Locate each row below that contains the word "screenshot", and copy those rows in full.

Rows from a pointing dataset:
>>>>

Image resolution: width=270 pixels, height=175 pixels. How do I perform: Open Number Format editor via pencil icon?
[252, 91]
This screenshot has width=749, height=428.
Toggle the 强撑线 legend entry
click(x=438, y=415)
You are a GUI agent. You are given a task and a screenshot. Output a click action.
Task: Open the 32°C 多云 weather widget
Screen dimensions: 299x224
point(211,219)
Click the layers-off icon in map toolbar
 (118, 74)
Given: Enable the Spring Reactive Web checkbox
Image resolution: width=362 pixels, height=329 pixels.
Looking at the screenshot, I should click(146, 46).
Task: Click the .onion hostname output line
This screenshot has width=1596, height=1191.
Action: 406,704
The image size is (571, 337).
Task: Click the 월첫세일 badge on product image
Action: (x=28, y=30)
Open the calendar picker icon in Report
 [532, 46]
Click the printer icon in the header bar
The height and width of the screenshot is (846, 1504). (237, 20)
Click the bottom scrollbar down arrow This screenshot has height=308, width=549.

<<<<

SOLVED EXERCISE:
This screenshot has width=749, height=428.
You are a GUI agent. You are given a task and a screenshot. Output a click action.
Looking at the screenshot, I should click(146, 46).
This screenshot has width=1596, height=1191.
The height and width of the screenshot is (846, 1504). (237, 20)
Click the bottom scrollbar down arrow This screenshot has height=308, width=549.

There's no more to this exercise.